**TO DO:** Your answer must be an exact copy of the records, with no pictures included.

**MATERIAL PROVIDED:**

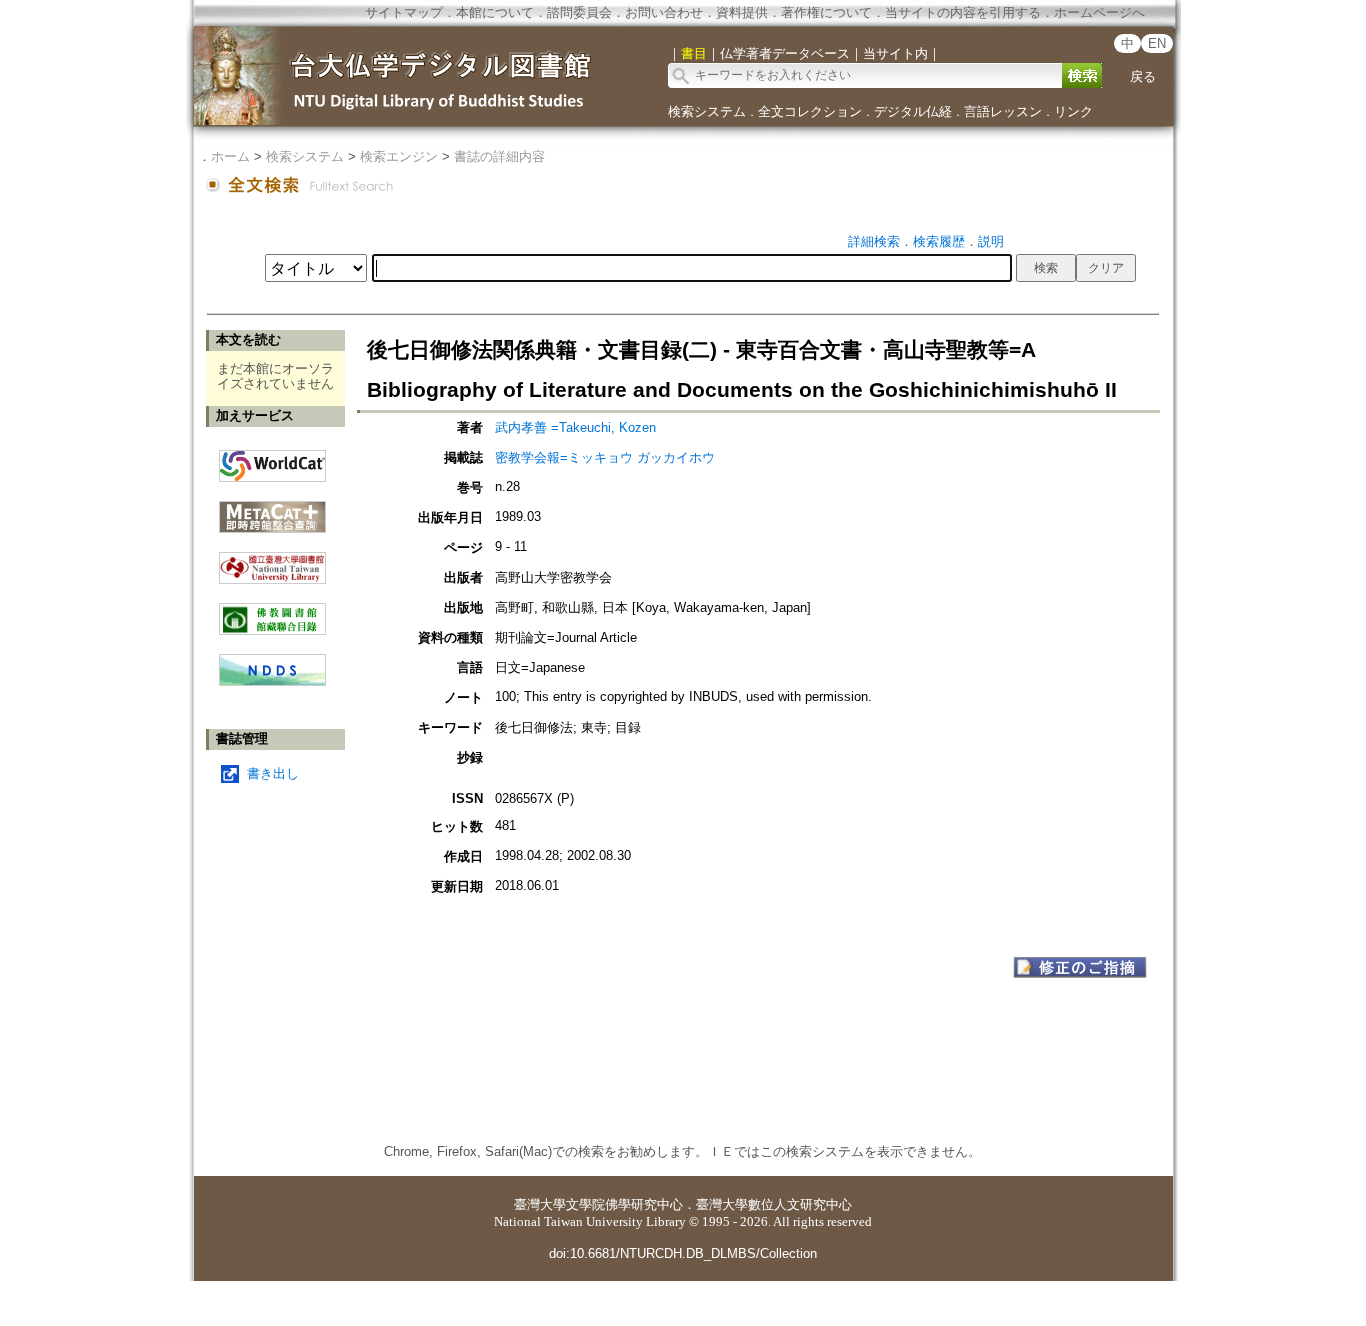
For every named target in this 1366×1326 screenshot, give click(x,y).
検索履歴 (939, 241)
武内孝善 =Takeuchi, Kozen (575, 427)
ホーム (230, 156)
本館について (495, 12)
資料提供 (742, 12)
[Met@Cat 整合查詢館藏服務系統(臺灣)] (272, 509)
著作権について (826, 12)
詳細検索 (874, 241)
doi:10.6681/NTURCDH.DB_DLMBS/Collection (683, 1253)
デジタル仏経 (913, 111)
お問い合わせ (664, 12)
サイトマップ (404, 12)
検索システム (707, 111)
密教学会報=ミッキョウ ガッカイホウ (605, 457)
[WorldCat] (272, 461)
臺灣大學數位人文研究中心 (774, 1204)
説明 (991, 241)
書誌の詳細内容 (499, 156)
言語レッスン (1003, 111)
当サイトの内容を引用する (963, 12)
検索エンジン (399, 156)
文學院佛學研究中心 (624, 1204)
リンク (1073, 111)
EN (1157, 43)
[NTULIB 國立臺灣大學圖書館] (272, 560)
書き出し (273, 773)
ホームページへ (1099, 12)
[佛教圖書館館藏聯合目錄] (272, 611)
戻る (1143, 76)
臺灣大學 (540, 1204)
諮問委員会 (579, 12)
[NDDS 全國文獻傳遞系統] (272, 681)
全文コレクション (810, 111)
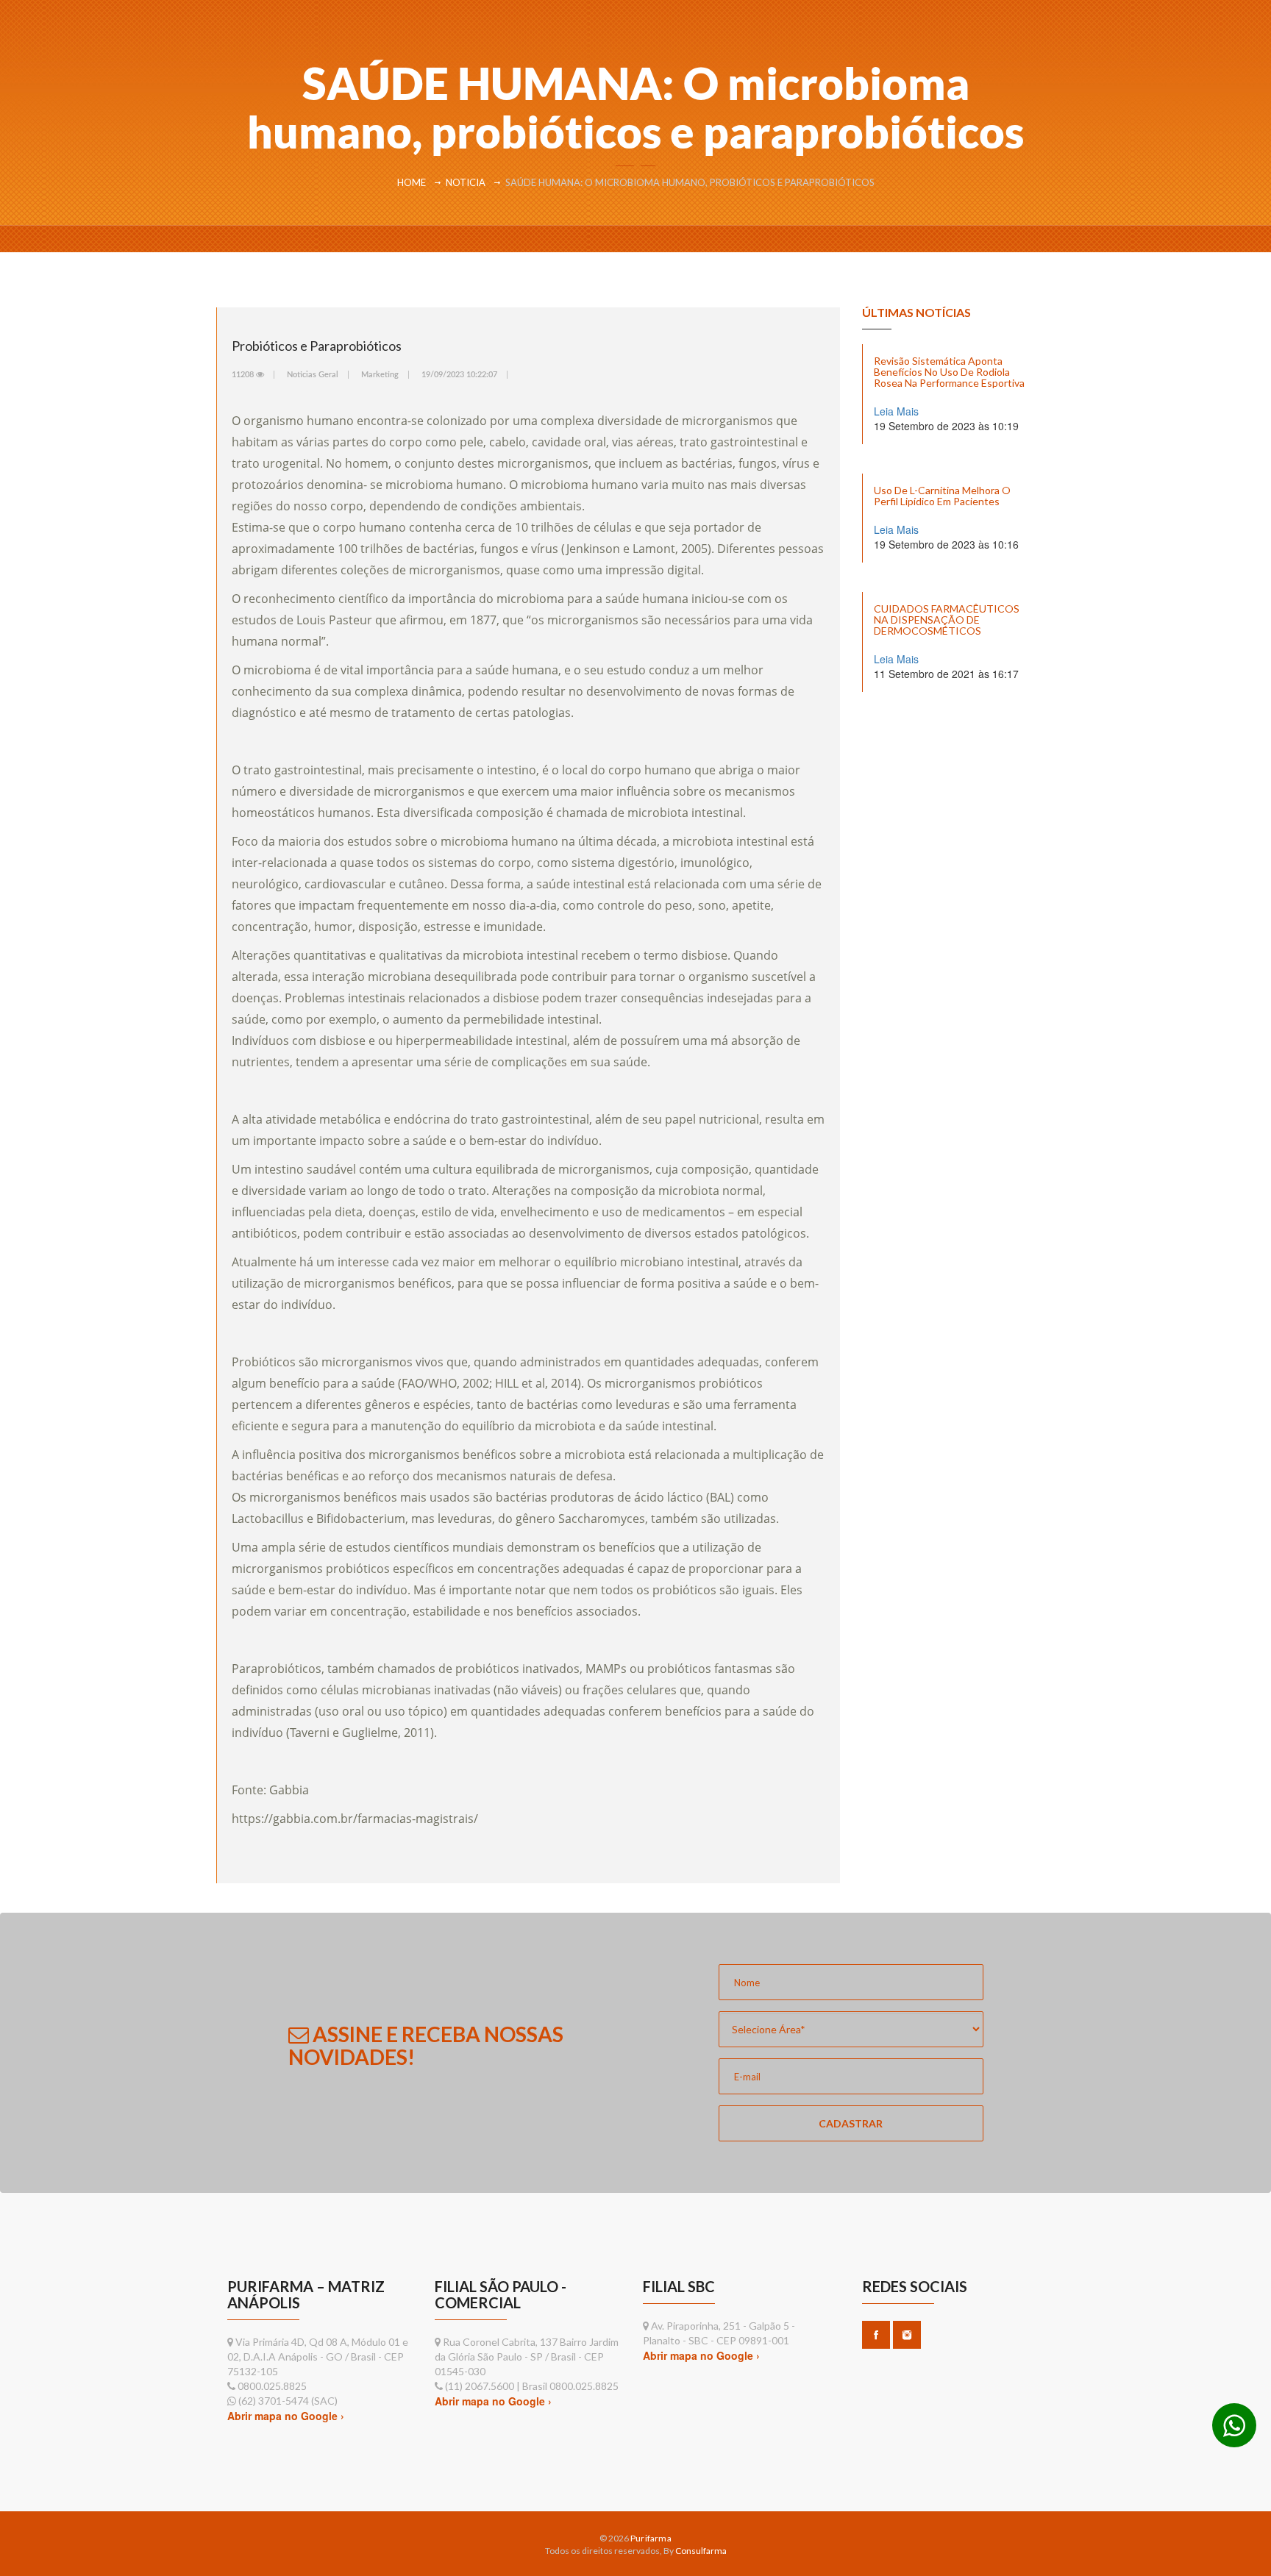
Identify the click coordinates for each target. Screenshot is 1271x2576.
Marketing (380, 375)
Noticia (465, 182)
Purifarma (651, 2538)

**OUTPUT FOR THIS EXERCISE:**
For every named target in this 1366×1326 screenshot, give click(x,y).
検索履歴 (939, 241)
武内孝善 =Takeuchi, Kozen (575, 427)
ホーム (230, 156)
本館について (495, 12)
資料提供 (742, 12)
[Met@Cat 整合查詢館藏服務系統(臺灣)] (272, 509)
著作権について (826, 12)
詳細検索 (874, 241)
doi:10.6681/NTURCDH.DB_DLMBS/Collection (683, 1253)
デジタル仏経 (913, 111)
お問い合わせ (664, 12)
サイトマップ (404, 12)
検索システム (707, 111)
密教学会報=ミッキョウ ガッカイホウ (605, 457)
[WorldCat] (272, 461)
臺灣大學數位人文研究中心 (774, 1204)
説明 (991, 241)
書誌の詳細内容 (499, 156)
言語レッスン (1003, 111)
当サイトの内容を引用する (963, 12)
検索エンジン (399, 156)
文學院佛學研究中心 (624, 1204)
リンク (1073, 111)
EN (1157, 43)
[NTULIB 國立臺灣大學圖書館] (272, 560)
書き出し (273, 773)
ホームページへ (1099, 12)
[佛教圖書館館藏聯合目錄] (272, 611)
戻る (1143, 76)
臺灣大學 (540, 1204)
諮問委員会 (579, 12)
[NDDS 全國文獻傳遞系統] (272, 681)
全文コレクション (810, 111)
Identify the click coordinates for each target. Screenshot is 1271x2576.
Marketing (380, 375)
Noticia (465, 182)
Purifarma (651, 2538)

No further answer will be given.